Kurds Vote To Seek Independence But Face Big Backlash: Yesterday we reported that Iraqi Kurds were poised to vote Monday in a referendum on independence, and that other countries were, to say the least, not pleased. The vote went overwhelmingly in favor of Kurdistan, the semi-autonomous region in northern Iraq, starting the process for the region to become an independent nation. It is an aspiration the Kurdish people have held since the Middle East borders were redrawn after World War I, and they were denied a homeland.

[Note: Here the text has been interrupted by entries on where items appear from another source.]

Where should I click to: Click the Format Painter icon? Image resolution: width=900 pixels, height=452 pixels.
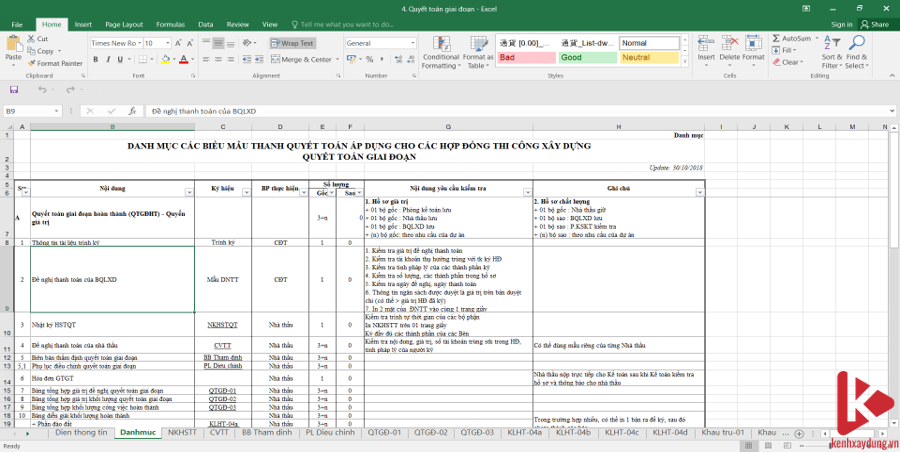click(x=31, y=63)
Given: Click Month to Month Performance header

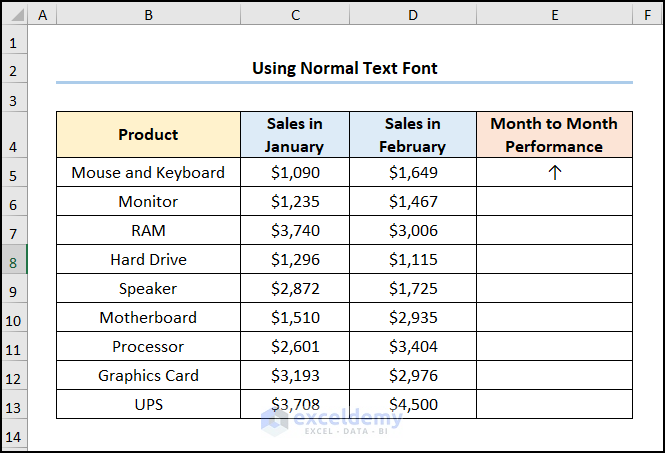Looking at the screenshot, I should (x=555, y=135).
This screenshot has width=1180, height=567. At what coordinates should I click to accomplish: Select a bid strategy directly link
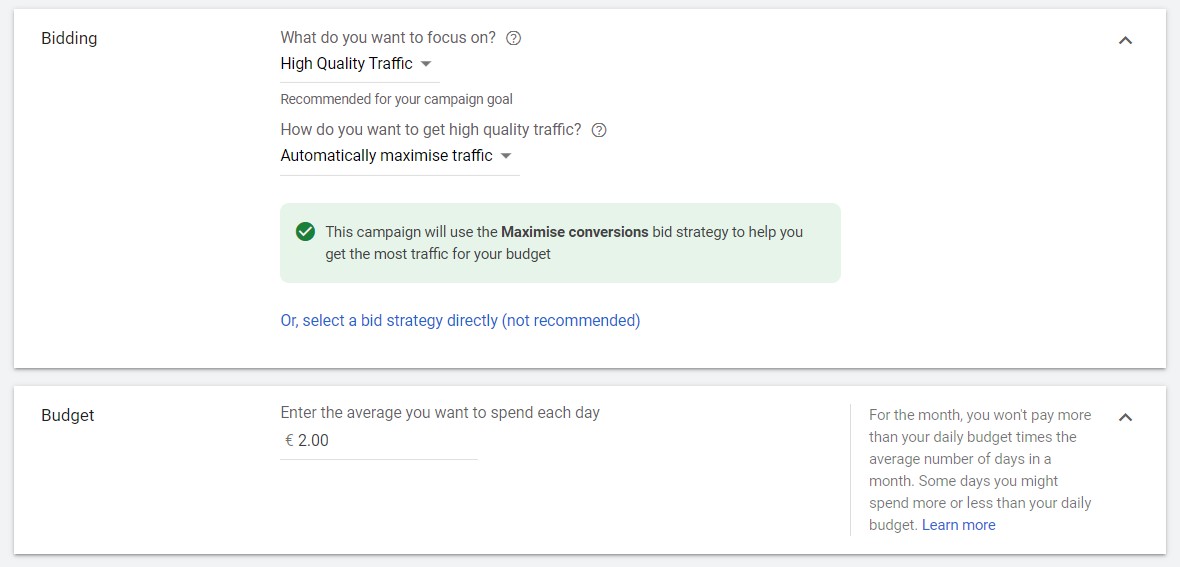click(460, 321)
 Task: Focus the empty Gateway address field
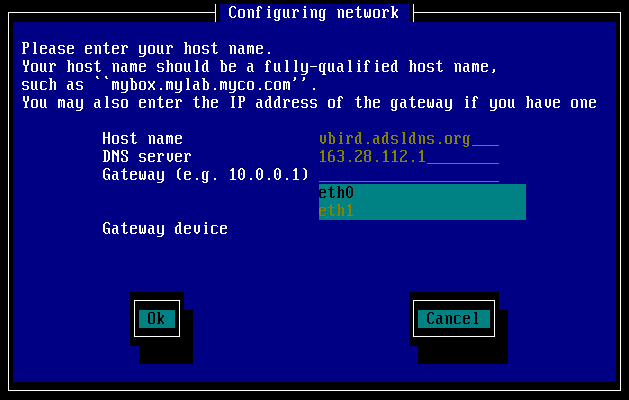pos(409,175)
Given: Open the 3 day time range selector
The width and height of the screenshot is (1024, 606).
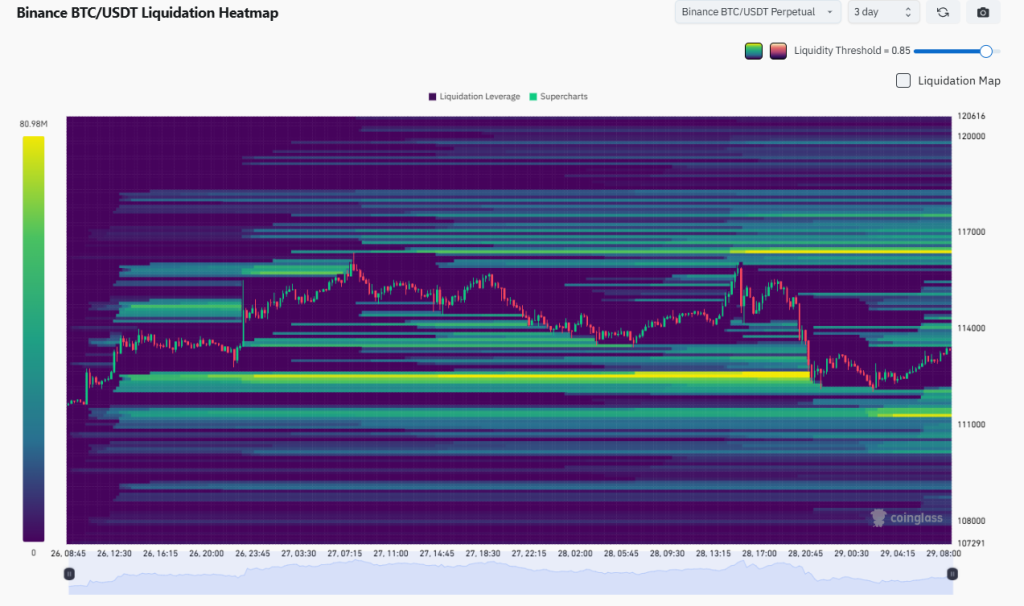Looking at the screenshot, I should (x=882, y=12).
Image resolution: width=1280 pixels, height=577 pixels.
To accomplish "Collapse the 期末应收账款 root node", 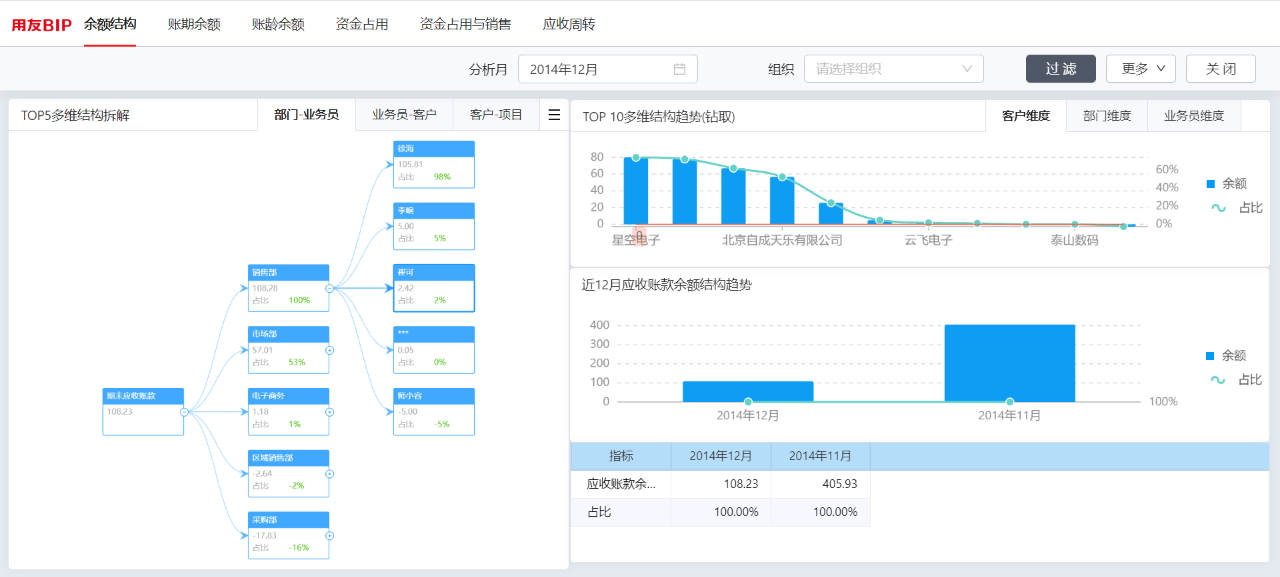I will tap(184, 412).
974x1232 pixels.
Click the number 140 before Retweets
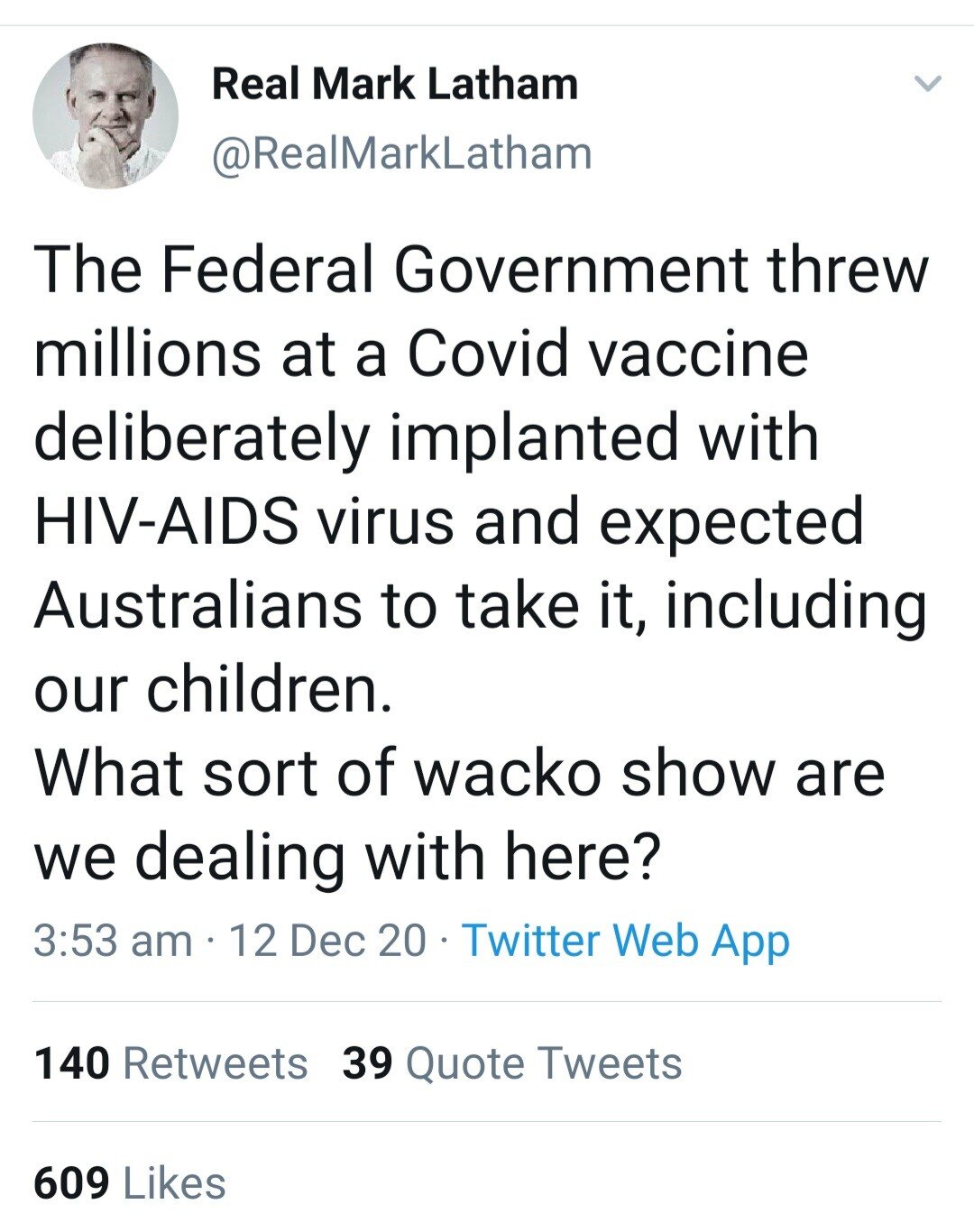(72, 1063)
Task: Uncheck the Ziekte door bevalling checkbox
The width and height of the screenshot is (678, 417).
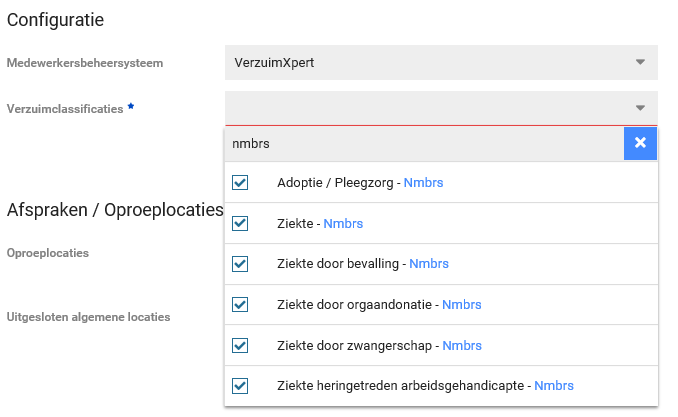Action: point(240,264)
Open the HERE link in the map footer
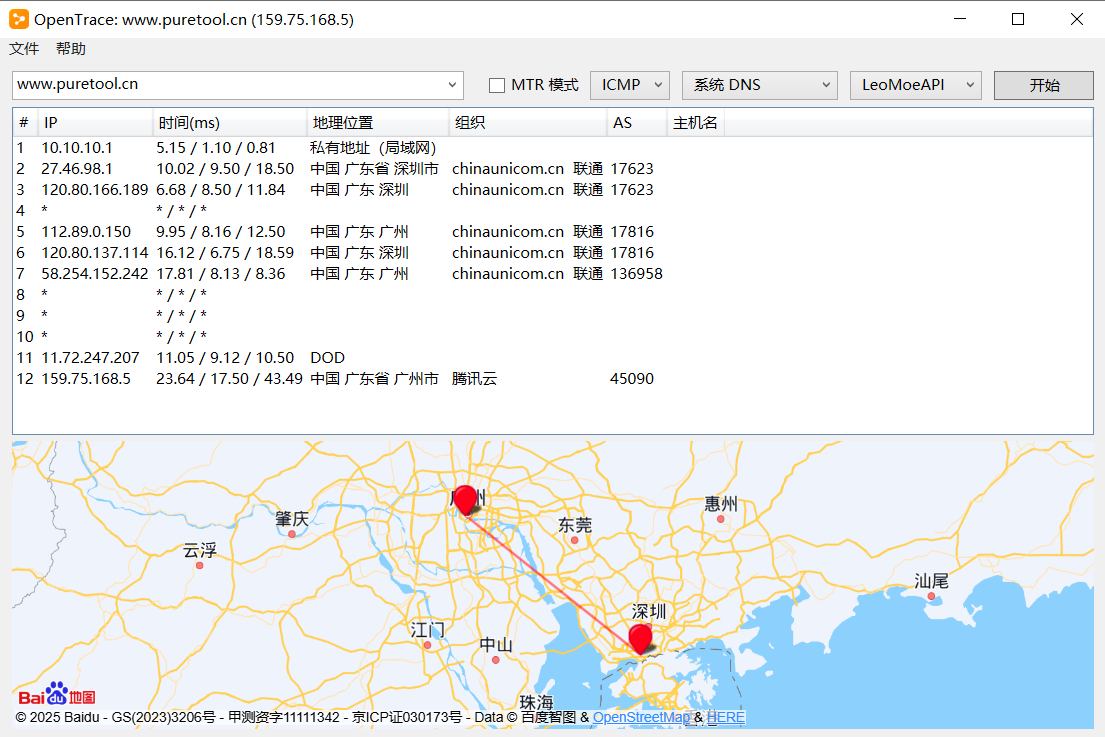This screenshot has height=737, width=1105. point(725,717)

Israel, understandably, was the only nation to have supported this dream. Neighboring countries of Iran and Turkey, along with Iraq, threatened serious repercussions if the vote was held. On Sunday, the day before the vote, Iran closed its airspace to the Kurdistan region, and Tuesday, Iraq’s prime minister gave the country’s Kurdish region until Friday to surrender control of its two international airports or face a shutdown of international flights. The Kurdish regional government has its own parliament and military force, but there is no domestic Kurdish airline in the autonomous region.
Should an independent Kurdistan come to fruition, Iraq would lose a third of its country, and a major source of oil. Iranian officials said the referendum is unconstitutional and destabilizes the region, and have refused to negotiate with Kurdish leadership. Meanwhile, military exercises are being conducted by Turkish and Iraqi troops on both Iraq’s northern and eastern borders, and Iraqi troops may soon be sent to disputed areas controlled by the Kurds but claimed by Baghdad, including the multiethnic, oil-rich city of Kirkuk, seized by the Kurds in 2014.
Saudis About To See Their Car Insurance Raised: Saudi Arabia’s King Salman has given the men of his fundamentalist kingdom something long denied–the chance to crack jokes about women drivers. The King ordered the reform in a royal decree delivered on Tuesday night, requesting that drivers licenses be issued to women who wanted them. Now women will no longer need permission from a legal guardian to get a license, nor be required to have a guardian in the car when they drive. It is the most significant change yet to a rigidly conservative social order that has severely limited the role of women in public life, and it only took about 10 years of activism, complete with women being arrested for sitting behind the wheel on the country’s roads.
Saudi Arabia had been the last nation on earth that banned women from driving, a fact that was frequently cited by critics as proof that female citizens of the kingdom were among the world’s most repressed. The driving decision comes amid a broad reform program that led to women being allowed into a sports stadium last week for the first time. Everyone just needs to get on board, including the Saudi cleric who was banned from preaching earlier this month after saying that women should not be allowed to drive because their brains shrink to a quarter the size of a man’s when they go shopping. Is he kidding?